═══ Ausgangstext ═══

V Eduard, Kaufmann, * 9. 8. 1842 Nürnberg, † 17. 9. 1918 München; M Rosa Gorter, * 16. 2. 1850 Nürnberg, † 27. 8. 1930 München; ⚭ 24. 5. 1870.

K. absolvierte 1898 das Humanistische Gymnasium in München und begann nach dem Militärdienst 1900 das Studium der Chemie, bis 1901 in Berlin, anschließend in München. Am 27. 7. 1905 promovierte K. in Chemie bei Adolf von Baeyer. Nach einigen Jahren als Chemiker in der Industrie kehrte K. nach München zurück, habilitierte sich am 17. 7. 1912 bei von Baeyer und wurde am 16. 8. 1912 Priv.-Doz. an der Univ. München. Nachdem er bis 1917 Kriegsdienst an der Westfront geleistet hatte, wurde K. wegen Krankheit abkommandiert und führte chemische Arbeiten unter Heinrich Wieland am Kaiser-Wilhelm-Institut für physikalische Chemie und Elektrochemie in Berlin-Dahlem und an der Technischen Hochschule München aus. Mit der Entlassung aus dem Militärdienst kehrte K. Anfang 1919 erneut an das Chemische Laboratorium des Staates in München zurück und wurde 1. Unterrichtsassistent unter Richard Willstätter; zur gleichen Zeit erhielt er Titel und Rang eines ao. Prof.; 1928 wurde er Oberassistent am Chemischen Laboratorium. Von 1921 bis 1950 vertrat K. das Fach "Chemische Technologie" an der Univ. München, außerdem verwaltete er die Technologische Schausammlung des Laboratoriums. Von 1. 6. 1951 bis 30. 8. 1952 hatte K. auf Antrag Wielands eine Diätendozentur inne, daraufhin wurde er in den Ruhestand versetzt.

═══

▶ [Arbeitsaufträge]:
1. Warum wurde K. laut dem Lebenslauf des Chemikers K. von der Westfront abkommandiert, und welche Arbeiten führte er danach aus? Antworte in ein bis drei Sätzen.
2. Setze den Lebenslauf des Chemikers K. im Anschluss an seinen letzten Satz fort.

═══ Datenzeilen ═══

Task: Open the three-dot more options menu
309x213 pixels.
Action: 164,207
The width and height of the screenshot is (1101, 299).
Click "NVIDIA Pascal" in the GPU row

═══

▶ [Antworten]:
1. K. wurde wegen Krankheit abkommandiert, nachdem er bis 1917 Kriegsdienst an der Westfront geleistet hatte. Danach führte er chemische Arbeiten unter Heinrich Wieland aus, und zwar am Kaiser-Wilhelm-Institut für physikalische Chemie und Elektrochemie in Berlin-Dahlem und an der Technischen Hochschule München.

2.
Bereits seine Diss. 1905 "Über Diphenochinon und Derivate des Diphenochinondiimins" weist auf das erste Hauptforschungsgebiet K.s hin: die Farbstoff-Chemie. Die Arbeit, unter der Leitung Willstätters angefertigt, zeigte eine wichtige Methode zur Darstellung des Diphenochinons auf. Bis in die 1920er Jahre, so z. B. in seiner Habil. "Über Dehydro-Indigo", beschäftigte sich K. mit diesem Teilgebiet der Chemie. Einige dieser Arbeiten wurden auch noch nach Jahrzehnten rezipiert. Dagegen blieben K.s Studien zur Holz-Chemie (Lignin, Cellulose), der er sich besonders ab der Mitte der 1920er Jahre mit industrieller und später auch staatlicher Unterstützung zuwandte, in der Wirkung im wesentlichen auf die 1930er und 1940er Jahre beschränkt. Auf beiden Gebieten hielt K. eine Reihe von Patenten. Außerhalb dieser Schwerpunkte seien noch eine Arbeit von 1921 über das später so genannte Kalbs Arsanthren und die erstmalige Darstellung von Aldehyden durch Oxidation primärer Säurehydrazide, 1926 veröffentlicht, erwähnt. Nach 1934 war K.s Forschungstätigkeit durch familiäre und äußere Umstände erheblich eingeschränkt. K.s Bedeutung für die Ausbildung zeigt sich neben der langjährigen Vorlesungs- und Exkursionstätigkeit auch in der Betreuung von ungefähr dreißig Dissertationen aus seinen beiden Fachgebieten.

Q UAM, E-II-N Ludwig Kalb; BayHStAM, MK 43844; BayHStAM, Kriegsarchiv, OP 10909.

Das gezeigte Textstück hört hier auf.